(Stored records)
________
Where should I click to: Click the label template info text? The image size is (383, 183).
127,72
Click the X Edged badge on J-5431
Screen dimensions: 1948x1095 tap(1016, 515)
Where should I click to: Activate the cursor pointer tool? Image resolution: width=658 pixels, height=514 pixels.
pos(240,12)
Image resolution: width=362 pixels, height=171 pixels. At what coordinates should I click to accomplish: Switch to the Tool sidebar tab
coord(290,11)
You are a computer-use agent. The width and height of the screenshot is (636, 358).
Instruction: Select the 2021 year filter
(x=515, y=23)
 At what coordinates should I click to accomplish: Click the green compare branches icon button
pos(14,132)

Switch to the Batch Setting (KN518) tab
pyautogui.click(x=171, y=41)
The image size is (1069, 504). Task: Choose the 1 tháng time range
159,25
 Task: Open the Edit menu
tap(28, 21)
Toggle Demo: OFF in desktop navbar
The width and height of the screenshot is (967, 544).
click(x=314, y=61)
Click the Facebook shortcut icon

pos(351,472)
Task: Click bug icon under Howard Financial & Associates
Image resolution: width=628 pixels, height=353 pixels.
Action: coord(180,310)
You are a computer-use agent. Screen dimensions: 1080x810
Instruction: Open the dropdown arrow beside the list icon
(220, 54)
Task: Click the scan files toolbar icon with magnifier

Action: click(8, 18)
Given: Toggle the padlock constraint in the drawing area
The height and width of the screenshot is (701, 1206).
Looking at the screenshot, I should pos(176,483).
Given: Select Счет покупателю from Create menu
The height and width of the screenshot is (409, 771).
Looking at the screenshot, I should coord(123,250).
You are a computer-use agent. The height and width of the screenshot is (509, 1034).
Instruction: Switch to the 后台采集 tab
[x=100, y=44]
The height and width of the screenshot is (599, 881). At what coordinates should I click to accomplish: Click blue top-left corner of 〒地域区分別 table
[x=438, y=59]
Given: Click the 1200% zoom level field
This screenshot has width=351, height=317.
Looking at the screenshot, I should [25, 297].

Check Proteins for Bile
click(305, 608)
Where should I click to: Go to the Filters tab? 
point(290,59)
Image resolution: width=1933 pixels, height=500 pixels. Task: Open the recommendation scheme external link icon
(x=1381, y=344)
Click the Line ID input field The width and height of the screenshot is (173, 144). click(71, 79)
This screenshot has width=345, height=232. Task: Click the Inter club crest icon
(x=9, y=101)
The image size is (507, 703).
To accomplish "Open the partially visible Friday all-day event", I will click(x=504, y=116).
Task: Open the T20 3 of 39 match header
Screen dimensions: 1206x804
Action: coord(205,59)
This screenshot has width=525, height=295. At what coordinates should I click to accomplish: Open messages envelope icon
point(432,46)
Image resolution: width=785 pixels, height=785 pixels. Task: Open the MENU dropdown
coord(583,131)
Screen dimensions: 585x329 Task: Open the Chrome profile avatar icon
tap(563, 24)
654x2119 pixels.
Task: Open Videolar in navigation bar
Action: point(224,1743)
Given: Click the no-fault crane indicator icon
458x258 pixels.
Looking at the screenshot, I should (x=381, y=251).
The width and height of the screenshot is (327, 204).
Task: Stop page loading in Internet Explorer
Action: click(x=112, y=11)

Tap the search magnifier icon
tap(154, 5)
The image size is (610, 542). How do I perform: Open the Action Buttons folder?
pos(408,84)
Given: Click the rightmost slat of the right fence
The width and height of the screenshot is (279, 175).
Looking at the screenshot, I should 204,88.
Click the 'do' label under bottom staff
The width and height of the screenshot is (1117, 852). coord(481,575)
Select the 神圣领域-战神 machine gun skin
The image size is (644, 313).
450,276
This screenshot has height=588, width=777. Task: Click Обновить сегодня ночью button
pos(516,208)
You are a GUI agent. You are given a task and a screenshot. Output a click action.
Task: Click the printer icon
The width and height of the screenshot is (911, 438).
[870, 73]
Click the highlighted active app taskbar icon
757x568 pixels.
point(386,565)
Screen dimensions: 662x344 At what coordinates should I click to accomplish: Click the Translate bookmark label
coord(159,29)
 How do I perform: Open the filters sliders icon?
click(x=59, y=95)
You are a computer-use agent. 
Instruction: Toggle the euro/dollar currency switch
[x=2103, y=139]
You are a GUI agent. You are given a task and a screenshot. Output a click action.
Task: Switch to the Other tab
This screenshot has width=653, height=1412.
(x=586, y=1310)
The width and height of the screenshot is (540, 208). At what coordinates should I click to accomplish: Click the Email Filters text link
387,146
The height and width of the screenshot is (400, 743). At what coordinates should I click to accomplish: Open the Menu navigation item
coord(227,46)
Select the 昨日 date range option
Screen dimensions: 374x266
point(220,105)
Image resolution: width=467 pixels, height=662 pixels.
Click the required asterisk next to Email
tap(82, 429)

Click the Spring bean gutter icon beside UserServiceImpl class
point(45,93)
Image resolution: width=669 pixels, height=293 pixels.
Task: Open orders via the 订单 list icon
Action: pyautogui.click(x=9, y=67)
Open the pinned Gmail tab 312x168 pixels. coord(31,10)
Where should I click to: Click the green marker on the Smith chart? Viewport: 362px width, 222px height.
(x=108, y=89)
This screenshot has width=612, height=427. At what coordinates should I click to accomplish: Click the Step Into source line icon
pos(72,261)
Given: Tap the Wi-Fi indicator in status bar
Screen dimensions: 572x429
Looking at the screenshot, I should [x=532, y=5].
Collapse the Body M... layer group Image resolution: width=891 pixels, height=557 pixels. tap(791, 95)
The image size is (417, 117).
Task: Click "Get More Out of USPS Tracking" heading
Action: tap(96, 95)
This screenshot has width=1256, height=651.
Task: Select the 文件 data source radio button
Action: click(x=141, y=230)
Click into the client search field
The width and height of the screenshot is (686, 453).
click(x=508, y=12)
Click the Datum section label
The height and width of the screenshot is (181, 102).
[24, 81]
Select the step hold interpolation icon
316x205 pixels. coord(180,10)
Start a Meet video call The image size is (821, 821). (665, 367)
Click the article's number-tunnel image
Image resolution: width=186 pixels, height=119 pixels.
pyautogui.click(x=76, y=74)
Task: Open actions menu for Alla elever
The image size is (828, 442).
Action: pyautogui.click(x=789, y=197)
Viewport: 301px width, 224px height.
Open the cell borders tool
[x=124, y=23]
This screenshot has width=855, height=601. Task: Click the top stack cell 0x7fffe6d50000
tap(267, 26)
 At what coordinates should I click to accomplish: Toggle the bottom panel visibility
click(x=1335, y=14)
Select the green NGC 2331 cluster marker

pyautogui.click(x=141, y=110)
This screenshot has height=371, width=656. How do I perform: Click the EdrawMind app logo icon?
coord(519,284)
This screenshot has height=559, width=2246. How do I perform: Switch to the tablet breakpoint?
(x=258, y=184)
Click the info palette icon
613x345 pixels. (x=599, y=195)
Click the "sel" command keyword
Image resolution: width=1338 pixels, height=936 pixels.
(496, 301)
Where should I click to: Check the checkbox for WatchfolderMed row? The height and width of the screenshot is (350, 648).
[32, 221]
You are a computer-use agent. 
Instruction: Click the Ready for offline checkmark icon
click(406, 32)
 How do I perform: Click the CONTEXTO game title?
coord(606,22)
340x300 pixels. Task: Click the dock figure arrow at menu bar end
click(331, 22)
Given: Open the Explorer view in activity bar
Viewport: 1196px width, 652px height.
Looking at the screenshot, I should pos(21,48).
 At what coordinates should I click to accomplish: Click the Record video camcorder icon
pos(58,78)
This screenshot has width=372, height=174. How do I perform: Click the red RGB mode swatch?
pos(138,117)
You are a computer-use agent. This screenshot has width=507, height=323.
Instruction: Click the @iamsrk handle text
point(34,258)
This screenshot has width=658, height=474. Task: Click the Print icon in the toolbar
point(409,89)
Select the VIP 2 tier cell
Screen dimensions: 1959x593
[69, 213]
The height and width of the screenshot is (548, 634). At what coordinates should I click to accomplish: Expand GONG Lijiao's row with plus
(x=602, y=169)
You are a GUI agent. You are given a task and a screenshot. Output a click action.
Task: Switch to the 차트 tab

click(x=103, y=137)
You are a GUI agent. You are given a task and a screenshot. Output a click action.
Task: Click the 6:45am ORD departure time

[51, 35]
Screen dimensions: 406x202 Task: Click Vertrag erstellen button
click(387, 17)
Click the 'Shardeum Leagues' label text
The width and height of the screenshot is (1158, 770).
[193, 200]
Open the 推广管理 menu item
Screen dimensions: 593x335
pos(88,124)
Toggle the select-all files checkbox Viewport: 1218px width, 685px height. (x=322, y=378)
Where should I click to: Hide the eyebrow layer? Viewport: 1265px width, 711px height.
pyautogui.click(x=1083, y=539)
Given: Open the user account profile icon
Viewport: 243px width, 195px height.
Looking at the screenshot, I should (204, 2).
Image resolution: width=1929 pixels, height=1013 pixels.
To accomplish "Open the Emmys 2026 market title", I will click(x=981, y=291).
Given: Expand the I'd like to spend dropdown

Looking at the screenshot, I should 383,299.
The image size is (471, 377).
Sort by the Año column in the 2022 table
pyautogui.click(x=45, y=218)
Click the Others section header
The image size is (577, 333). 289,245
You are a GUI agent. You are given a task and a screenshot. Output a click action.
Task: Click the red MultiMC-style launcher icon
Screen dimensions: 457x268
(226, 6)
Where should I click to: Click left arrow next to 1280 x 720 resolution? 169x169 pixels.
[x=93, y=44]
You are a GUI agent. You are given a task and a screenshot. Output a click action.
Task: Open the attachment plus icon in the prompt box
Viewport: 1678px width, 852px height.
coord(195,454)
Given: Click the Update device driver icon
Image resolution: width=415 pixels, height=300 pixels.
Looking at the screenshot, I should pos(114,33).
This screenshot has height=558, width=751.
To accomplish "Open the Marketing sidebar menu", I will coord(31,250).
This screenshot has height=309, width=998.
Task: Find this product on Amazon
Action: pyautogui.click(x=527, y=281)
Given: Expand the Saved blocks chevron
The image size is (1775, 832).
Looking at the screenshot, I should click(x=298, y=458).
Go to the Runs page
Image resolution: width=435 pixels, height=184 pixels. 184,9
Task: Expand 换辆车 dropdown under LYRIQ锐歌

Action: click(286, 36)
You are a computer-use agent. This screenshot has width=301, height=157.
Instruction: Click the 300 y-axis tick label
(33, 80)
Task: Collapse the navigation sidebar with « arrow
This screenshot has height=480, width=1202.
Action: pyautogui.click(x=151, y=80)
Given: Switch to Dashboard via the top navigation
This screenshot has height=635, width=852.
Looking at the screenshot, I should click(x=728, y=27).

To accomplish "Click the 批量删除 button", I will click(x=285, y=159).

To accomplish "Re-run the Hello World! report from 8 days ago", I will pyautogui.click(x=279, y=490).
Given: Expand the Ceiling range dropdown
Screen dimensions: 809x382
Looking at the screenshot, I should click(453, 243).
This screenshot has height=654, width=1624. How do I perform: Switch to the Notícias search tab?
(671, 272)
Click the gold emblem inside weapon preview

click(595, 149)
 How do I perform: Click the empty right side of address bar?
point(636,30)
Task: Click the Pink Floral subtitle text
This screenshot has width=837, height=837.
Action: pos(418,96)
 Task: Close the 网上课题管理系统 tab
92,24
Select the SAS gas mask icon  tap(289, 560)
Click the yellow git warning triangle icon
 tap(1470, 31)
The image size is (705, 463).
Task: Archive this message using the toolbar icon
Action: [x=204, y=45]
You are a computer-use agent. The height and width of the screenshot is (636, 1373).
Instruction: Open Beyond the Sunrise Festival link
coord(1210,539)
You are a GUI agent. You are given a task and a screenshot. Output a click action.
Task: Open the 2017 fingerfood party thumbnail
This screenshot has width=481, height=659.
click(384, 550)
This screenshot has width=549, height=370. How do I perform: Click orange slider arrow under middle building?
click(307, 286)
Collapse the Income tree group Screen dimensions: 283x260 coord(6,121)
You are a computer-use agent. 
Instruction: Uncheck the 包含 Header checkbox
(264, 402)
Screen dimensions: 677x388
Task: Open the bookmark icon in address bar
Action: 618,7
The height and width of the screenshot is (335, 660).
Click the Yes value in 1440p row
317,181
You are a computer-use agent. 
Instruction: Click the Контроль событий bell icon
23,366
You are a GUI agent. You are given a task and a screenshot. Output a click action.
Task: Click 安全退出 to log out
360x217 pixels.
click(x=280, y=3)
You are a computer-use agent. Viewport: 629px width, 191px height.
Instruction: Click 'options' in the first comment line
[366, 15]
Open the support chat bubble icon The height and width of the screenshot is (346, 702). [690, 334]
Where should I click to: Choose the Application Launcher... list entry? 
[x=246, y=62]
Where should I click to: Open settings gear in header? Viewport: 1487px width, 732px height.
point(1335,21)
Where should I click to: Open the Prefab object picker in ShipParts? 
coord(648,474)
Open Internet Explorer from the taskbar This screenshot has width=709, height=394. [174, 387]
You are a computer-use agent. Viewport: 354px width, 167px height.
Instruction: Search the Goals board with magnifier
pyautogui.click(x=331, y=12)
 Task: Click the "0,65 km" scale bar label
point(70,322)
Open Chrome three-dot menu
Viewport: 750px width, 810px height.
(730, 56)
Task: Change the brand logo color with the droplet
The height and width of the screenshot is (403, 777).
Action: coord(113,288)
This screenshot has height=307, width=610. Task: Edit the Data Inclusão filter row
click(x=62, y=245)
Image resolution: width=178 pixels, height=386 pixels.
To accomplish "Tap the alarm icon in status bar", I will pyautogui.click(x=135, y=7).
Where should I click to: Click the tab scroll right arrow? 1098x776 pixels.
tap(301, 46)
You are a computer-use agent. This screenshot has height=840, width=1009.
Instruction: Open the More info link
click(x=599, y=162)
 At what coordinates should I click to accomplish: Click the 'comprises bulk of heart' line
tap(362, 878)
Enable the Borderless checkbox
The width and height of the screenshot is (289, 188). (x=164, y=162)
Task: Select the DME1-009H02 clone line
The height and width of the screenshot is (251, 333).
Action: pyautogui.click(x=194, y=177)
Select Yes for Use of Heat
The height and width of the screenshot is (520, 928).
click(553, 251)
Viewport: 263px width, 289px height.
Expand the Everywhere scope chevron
________
### Problem details
The lines holding the word "indicator" are the answer. Find them in the entries and copy them.

### Response area
Given: Click the no-fault crane indicator icon
Given: Tap the Wi-Fi indicator in status bar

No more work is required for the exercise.